Three illustrative cases involving the electrodeposition of ultrathin metal films of varying reactivities onto noble-metal substrates were investigated: (i) Pd on Pt(111), a noble admetal on a noble-metal surface; (ii) Bi on Pd(111), a less noble admetal on a noble-metal surface; and (iii) Co on polycrystalline Pd and Pd(111), a reactive metal on a noble-metal surface. The interfacial electrochemistry of these prototypical systems was characterized using a combination of electrochemical methods (voltammetry and coulometry) and ultrahigh vacuum electron spectroscopies (Auger electron spectroscopy, AES; low energy electron diffraction, LEED; and X-ray photoelectron spectroscopy, XPS).
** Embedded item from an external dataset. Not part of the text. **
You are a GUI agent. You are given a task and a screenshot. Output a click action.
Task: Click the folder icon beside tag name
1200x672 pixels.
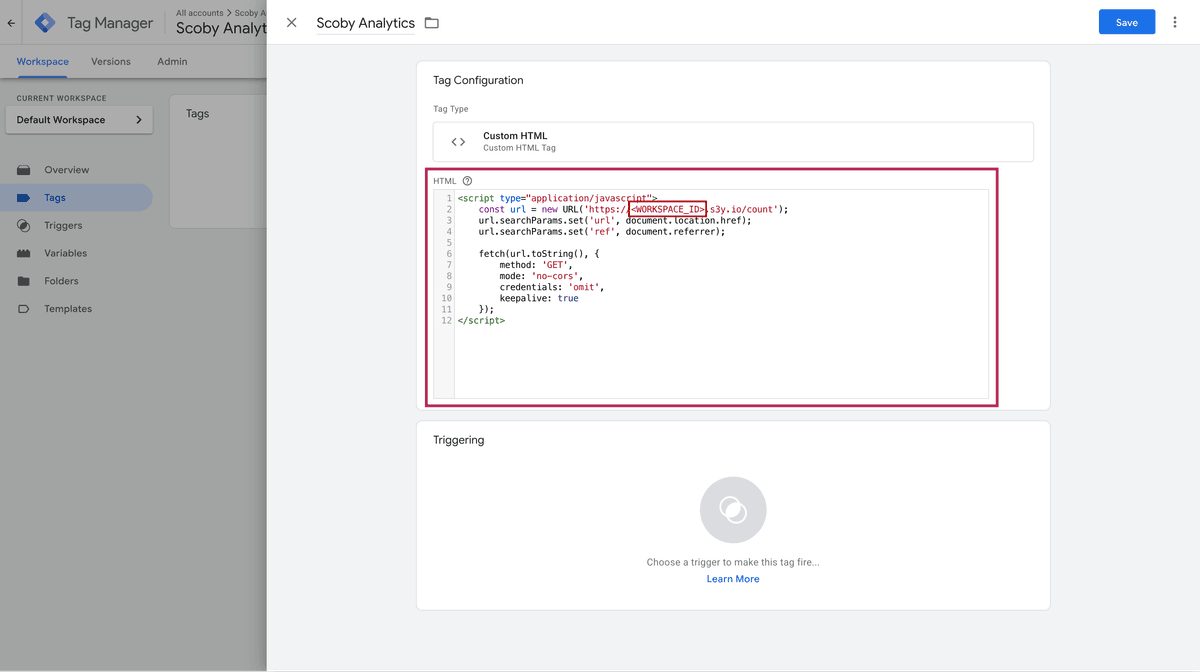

Potential-controlled adsorption-desorption cycles of aqueous bromide exerted surface smoothening effects on ultrathin Pd films with defect sites (steps). This procedure, dubbed as electrochemical (EC) annealing, constituted a nonthermal analogue to conventional annealing. EC-annealed ultrathin Pd films exhibited long-range surface order and remained free of oxygen adspecies. Pdadatoms occupying step-sites were selectively dissolved and/or rearranged to assume equilibrium positions in a well-ordered (1x1) film. Electrodeposition of Co was found to be highly surface-structuresensitive. While virtually no Co electrodeposition transpired on a clean Pd(111) surface, Co was voltammetrically deposited on (i) a Pd(111) electrode roughened by oxidation-reduction cycles; and (ii) thermally annealed polycrystalline Pd, which is a composite of the (111) and (100) facets. Electrodeposition of Co was also observed to be kinetically hindered and slow potential scan rates (0.1 mV/s) were required. Well-defined ultrathin Bi films were potentiostatically electrodeposited onto Pd(111); a Stranski-Krastanov growth mode was indicated. The electrochemical reactivity of ultrathin Bi films was characterized using two surface probes: aqueous iodide and D-glucose. (i) Exposure of the prepared Bi adlayers (ΘBi 0.33) to aqueous iodide gave rise to (√3x√7) I-on-Bi superlattice. The same superlattice was obtained if Bi was electrodeposited onto Pd(111)(√3x√3)R30o-I. (ii) With respect to electrooxidation of D-glucose on Pd(111), the presence of Bi adlayers inhibited the by-product-induced "surface poisoning" of Pd(111) but reduced its electrocatalytic efficiency.